I've been personally frustrated by our university administration's official discouragement of our (professors') involvement in political discussion or political action. I know there's a state law that makes it illegal for state employees (of which I am supposedly one) to engage in political campaigns, electioneering, or generally to advocate any policy or political position that might benefit them directly or conflict with the performance of their duties (is this a sedition law?) so that it cannot be said that the taxpayers have been forced to finance their own opposition, but we, the university, is in the business of dialogue, and I find it ludicrous that the professors have been officially asked not to engage in this dialogue. So I can't do any thing more, they say, than encourage my students to vote. So I cannot motivate them toward action through dialogue; I can only suggest that it's a good idea. And since people generally avoid discussions of politics in their daily lives, this means that one of the few places in which one should be able to have an open and spirited discussion is now no longer one of those places. As far as the citizenly conversation about the direction and health of our polity is concerned, it's almost as deserted as my polling place.
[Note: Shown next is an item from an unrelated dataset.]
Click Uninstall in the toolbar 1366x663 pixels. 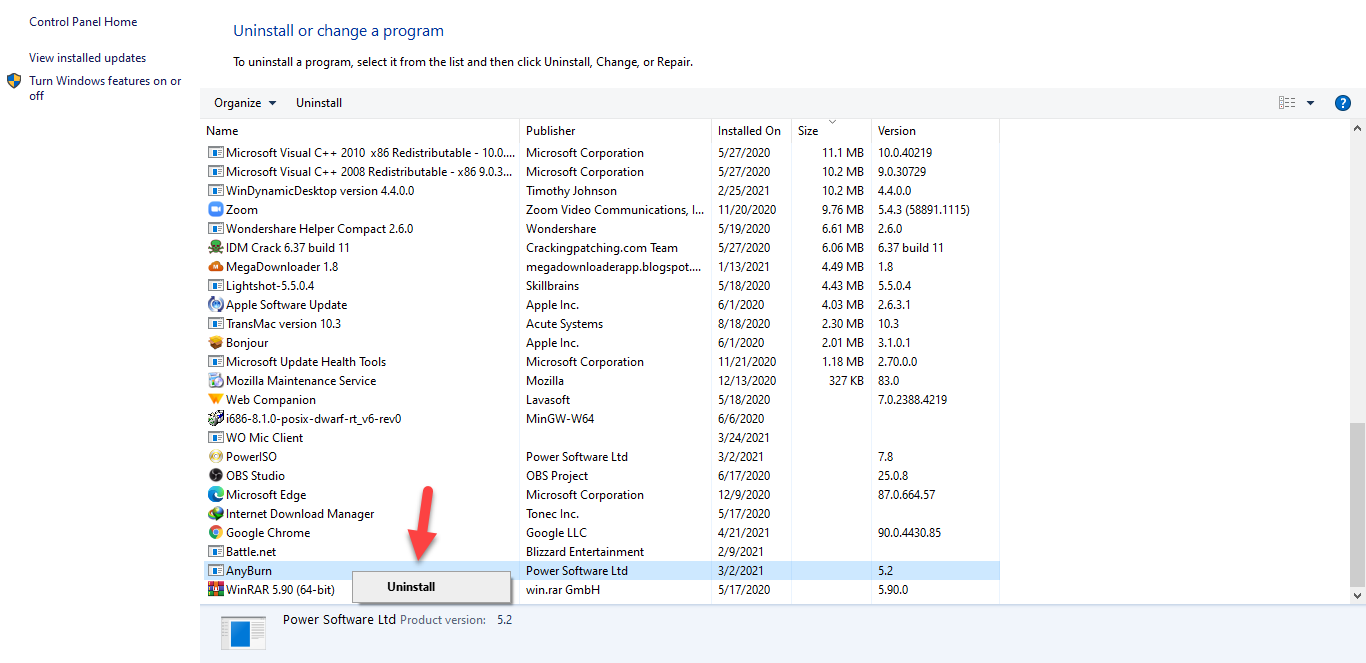tap(319, 103)
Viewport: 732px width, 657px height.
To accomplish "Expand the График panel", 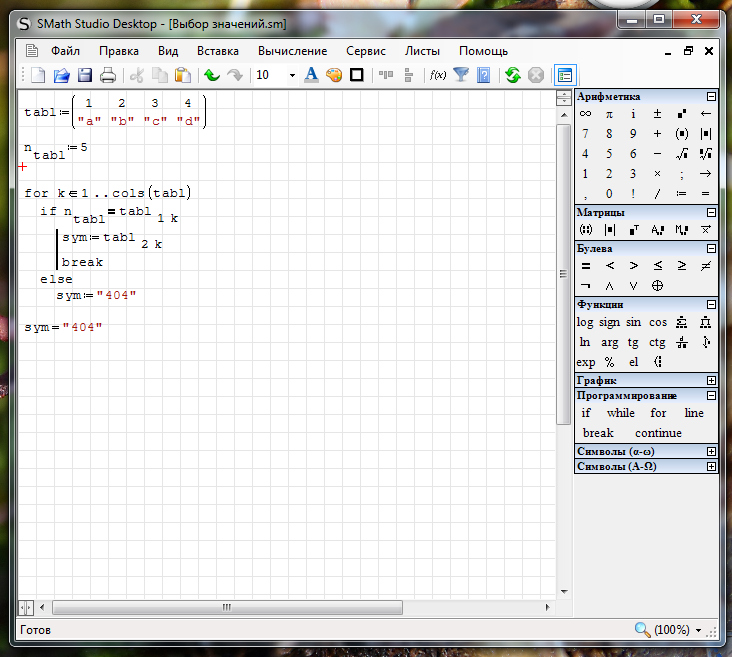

And then I see that the opponents of Referendum C, having lost the election, are considering suing to stop expenditure of the money retained under this provision, effectively working to void the election, and I wonder how much effect this has on voter participation.
Last year, I took my LCA with me to the polling place. I had some black-and-white film in it I was planning to double over. This is one of the frames that came up, one I find very appropriate at present. It's hard to see, but my ballot, my actual ballot, is just below the sign, almost wiped out by it.
I wish for a day when I won't think of this picture, but I don't know when it's going to happen.
And in the meantime, both the willfull ignorance and the horrible silence of our political exchanges make me wish again for greater conversational sympathy, more careful listening.
... I imagine them suddenly transformed into one of those Visible Human Body models, the skin translucing, the lungs suddenly apparent, then transparent, too, till soon they're so clear I cannot see them.
I think I misread Jay Fliegelman's work on transparency.